What's the longest-running show at Boardwalk Hall?

Answer: A song-and-dance number about high labor costs and onerous work rules that put the building at a competitive disadvantage with other venues.

Part of the problem is that the hall's "grid" - the lighting and sound system that hangs from the ceiling - is outdated, too small and requires an extra day of labor to set up for a show. A new grid is being designed and is expected to be installed by late May. That should help cut labor costs somewhat.

But the labor costs to put on a show at Boardwalk Hall have been higher than at other arenas for decades and decades. And now, these costs are driving away promoters at a time when Atlantic City should be focused on filling Boardwalk Hall as often as possible.

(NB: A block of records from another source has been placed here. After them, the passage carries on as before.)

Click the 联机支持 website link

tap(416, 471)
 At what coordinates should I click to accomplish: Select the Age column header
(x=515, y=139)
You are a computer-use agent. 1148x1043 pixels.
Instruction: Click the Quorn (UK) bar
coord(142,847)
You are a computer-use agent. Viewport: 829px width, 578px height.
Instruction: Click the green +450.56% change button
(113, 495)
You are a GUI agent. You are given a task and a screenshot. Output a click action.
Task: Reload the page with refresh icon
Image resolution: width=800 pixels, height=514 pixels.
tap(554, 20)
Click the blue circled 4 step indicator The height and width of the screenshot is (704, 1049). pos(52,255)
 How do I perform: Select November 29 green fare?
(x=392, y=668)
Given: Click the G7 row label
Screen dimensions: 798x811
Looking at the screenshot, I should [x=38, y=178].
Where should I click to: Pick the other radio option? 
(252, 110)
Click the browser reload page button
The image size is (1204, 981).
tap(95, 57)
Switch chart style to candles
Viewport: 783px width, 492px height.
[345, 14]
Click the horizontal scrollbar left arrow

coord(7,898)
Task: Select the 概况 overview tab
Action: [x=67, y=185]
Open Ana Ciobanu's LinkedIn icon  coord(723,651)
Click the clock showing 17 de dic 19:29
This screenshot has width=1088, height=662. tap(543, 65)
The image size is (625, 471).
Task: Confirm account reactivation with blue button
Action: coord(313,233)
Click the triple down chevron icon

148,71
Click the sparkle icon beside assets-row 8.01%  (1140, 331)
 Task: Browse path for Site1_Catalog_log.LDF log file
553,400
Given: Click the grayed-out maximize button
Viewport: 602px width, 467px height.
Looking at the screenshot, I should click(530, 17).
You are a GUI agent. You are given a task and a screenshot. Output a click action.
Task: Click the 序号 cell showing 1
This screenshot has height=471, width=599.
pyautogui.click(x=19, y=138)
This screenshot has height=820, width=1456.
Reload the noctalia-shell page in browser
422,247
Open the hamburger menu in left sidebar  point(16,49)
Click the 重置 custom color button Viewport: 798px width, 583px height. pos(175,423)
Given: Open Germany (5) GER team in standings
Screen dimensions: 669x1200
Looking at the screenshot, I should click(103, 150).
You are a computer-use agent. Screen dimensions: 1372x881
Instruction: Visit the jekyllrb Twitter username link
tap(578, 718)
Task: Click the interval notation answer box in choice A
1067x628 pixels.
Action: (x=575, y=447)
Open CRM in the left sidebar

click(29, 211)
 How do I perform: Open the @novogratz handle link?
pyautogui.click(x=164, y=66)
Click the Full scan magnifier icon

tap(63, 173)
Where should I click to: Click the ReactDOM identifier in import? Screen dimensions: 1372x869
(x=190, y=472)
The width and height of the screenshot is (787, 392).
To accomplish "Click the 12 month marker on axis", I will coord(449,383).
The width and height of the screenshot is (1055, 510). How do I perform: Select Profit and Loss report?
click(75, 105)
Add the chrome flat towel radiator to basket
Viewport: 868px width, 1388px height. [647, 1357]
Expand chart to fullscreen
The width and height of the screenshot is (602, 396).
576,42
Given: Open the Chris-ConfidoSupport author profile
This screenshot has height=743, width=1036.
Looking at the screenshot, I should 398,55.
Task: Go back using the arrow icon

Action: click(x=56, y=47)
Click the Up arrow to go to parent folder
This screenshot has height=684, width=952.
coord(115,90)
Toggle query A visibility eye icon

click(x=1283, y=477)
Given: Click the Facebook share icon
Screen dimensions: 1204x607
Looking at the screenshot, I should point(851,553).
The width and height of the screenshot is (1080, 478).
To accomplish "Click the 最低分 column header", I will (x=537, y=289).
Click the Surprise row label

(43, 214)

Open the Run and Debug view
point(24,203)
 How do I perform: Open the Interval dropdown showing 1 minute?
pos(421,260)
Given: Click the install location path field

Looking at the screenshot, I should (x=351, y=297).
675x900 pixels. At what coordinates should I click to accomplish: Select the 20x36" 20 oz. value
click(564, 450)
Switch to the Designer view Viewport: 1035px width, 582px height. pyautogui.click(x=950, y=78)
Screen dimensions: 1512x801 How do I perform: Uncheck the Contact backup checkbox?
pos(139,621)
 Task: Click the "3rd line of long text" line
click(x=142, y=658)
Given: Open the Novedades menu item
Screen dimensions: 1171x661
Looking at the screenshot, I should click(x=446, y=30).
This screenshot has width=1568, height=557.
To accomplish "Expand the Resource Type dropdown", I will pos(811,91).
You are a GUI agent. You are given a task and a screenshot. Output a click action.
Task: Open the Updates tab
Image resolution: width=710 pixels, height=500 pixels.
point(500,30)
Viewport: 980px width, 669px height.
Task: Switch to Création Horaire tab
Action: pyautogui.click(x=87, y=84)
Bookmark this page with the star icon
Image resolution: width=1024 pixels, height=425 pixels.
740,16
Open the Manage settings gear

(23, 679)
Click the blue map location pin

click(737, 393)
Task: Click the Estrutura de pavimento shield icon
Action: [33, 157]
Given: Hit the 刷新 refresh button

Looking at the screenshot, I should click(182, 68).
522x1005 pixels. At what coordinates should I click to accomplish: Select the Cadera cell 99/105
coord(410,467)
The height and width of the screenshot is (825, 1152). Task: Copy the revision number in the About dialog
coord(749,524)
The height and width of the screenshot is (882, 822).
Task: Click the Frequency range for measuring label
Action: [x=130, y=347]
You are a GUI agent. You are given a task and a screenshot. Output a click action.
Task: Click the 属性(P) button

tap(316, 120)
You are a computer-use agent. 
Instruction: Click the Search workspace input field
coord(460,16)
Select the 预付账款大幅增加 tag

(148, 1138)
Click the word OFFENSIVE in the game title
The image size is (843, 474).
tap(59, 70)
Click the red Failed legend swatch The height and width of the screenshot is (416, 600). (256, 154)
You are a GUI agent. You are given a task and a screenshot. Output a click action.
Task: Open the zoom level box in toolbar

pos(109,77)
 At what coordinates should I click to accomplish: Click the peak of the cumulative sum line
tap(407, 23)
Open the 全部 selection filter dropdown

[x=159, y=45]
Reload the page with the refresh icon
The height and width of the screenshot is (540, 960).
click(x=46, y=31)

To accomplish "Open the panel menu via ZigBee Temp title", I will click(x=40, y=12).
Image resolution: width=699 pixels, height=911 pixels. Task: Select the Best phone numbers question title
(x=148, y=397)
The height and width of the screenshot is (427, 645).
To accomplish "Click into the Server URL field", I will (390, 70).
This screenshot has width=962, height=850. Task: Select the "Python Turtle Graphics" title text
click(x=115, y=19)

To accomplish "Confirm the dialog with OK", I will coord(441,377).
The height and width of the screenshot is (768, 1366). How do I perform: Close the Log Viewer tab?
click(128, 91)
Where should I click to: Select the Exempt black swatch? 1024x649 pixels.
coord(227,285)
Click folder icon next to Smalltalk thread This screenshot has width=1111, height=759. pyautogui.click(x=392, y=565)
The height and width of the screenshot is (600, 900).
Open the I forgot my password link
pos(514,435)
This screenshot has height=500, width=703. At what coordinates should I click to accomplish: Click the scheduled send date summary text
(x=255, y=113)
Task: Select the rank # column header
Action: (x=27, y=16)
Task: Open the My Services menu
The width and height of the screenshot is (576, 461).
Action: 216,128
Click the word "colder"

Caesars Entertainment Corp., the hall's largest casino user, has threatened to pull out of the hall unless it becomes less expensive, according to Greg Tesone, Boardwalk Hall's general manager. Tony Rodio, Tropicana Casino and Resort CEO, also is complaining about the labor costs.

And yet there is no outcry from elected officials or the Casino Reinvestment Development Authority, which is supposed to be taking over the Atlantic City Convention and Visitors Authority, the agency currently in direct charge of Boardwalk Hall. (What is the holdup with that takeover anyway?)

The current Boardwalk Hall labor contract - which requires that union electricians, at $98.40 an hour, do setup work that is done by lesser-paid workers in other arenas - has been in place since 2001. That's one long contract. It sure seems to us that it is time to take another look at this agreement.

Even Bob McDevitt, president of Local 54 of UNITE-HERE, which represents food workers at the hall, is calling on the other unions to bring costs under control.

The problem may well be an inherent conflict set up by the CRDA's control of the Tourism District, including Boardwalk Hall: The CRDA board is largely controlled by organized labor.

The electricians who have this sweetheart deal at the hall are members of IBEW Local 351. That union's business manager is Edward H. Gant - a CRDA board member.

Frank Spencer, chief of the eastern district of the International Brotherhood of Carpenters, is also on the CRDA board.

And the chairman of the CRDA board is James Kehoe, business manager of Plumbers & Pipefitters Local Union 322.

We don't mean to single anyone out. As we noted above, high labor costs at the hall were an issue long before the Tourism District was created, and long before the CRDA existed for that matter.

But the CRDA is in charge now. And the question is, considering the board's makeup, does it have the will and the ability to do something about labor costs at Boardwalk Hall?

It's difficult to say how many events are driven away from Atlantic City because of excessive costs at Boardwalk Hall. But this much is clear: Ten more events a year could make a major difference in the city's future.